Buck Owens, RIP

Buck Owens died today in Bakersfield, California at age 76. Owens worked like a dog to earn the “overnight” success he enjoyed in his 30s, beginning with “Act Naturally” in 1963. “Act Naturally” was the first of his more than twenty number-one hits. In the long run of hits that followed, Owens put his own indelible all-American stamp on country music with the “Bakersfield sound” — the stripped down, updated honky-tonk sound anchored by a Fender Telecaster or two. In short order Merle Haggard followed in his footsteps.

His acolytes in the rock world of course included the Beatles and Creedence Clearwater Revival. John Fogerty put “listening to Buck Owens” among the pastoral fantasies he dreamed of “Looking Out My Back Door.” In 1968 Owens famously played two sold-out shows at the Fillmore West, becoming perhaps the least hip artist ever to tear down that particular house.

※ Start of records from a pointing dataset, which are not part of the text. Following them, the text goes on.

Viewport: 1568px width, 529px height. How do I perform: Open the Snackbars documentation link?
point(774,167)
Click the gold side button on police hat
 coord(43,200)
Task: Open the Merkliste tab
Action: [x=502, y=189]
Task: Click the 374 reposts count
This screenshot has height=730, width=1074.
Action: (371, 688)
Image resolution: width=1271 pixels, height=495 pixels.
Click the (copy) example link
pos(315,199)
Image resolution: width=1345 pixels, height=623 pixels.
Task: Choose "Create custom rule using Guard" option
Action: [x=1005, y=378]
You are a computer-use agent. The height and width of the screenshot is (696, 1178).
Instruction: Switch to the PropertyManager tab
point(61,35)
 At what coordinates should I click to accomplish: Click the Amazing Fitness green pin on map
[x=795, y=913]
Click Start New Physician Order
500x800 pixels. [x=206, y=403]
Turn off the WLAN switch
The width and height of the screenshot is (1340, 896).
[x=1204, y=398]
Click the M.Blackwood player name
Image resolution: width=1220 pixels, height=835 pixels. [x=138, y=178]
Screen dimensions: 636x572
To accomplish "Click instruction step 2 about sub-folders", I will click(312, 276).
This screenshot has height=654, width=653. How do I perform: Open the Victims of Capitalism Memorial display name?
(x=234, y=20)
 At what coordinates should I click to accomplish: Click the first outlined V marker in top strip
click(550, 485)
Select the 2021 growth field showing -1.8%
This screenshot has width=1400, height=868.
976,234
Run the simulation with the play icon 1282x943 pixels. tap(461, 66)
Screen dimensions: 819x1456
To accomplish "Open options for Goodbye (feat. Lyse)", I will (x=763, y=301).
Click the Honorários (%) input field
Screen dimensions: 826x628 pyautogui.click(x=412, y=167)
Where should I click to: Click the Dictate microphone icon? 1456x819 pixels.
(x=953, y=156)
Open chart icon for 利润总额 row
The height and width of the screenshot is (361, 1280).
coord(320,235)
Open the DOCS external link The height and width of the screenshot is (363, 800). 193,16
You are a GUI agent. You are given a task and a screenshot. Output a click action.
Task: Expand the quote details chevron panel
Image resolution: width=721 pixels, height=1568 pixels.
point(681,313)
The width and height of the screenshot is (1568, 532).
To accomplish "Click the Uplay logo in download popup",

Emmylou Harris helped Owens to a late hit with “Play Together Again Again” in 1979, just before he cut back performing and touring. Dwight Yoakam studied him, imitated him, proselytized for him and enticed him into singing with him on a revival of “Streets of Bakersfield” in 1988, Owens’s last number one hit. His spirit lives on in Yoakam’s work as well as in the magnificent collaborations of former Byrd Chris Hillman and his sidekick Herb Pederson in “Way Out West” and “Bakersfield Bound.” Only last fall Hillman recalled receiving Owens’s benediction:

I know Buck [Owens] pretty well. I’ve met Merle and done a lot of shows with Merle. Merle’s a great guy. We go up and play Buck’s birthday every year when he asks us -— he’s a sweet guy. I got the greatest compliment in the world from him. We played his 75th birthday last year I believe it was, and Dwight Yoakam was there, and Brad Paisley, and Raul Malo from the Mavericks -– good people. I got up and sang “Above and Beyond” or something with Buck’s band and I came off stage. He grabs me by the arm and says, “Boy, Chris, you sing so good, man, you’re gettin’it! You’re gettin’ it!” That means more to me than any gold record, trophy, money, you know? Cause here’s a guy you’ve looked up to, and you listened to as a kid.

At Caught Up in the Fable, Tom Spaulding pays tribute in “The Buck stops.” The San Francisco Chronicle has posted a good AP obituary. The Allmusic biography of Owens from which I have freely drawn here provides an excellent overview of his career.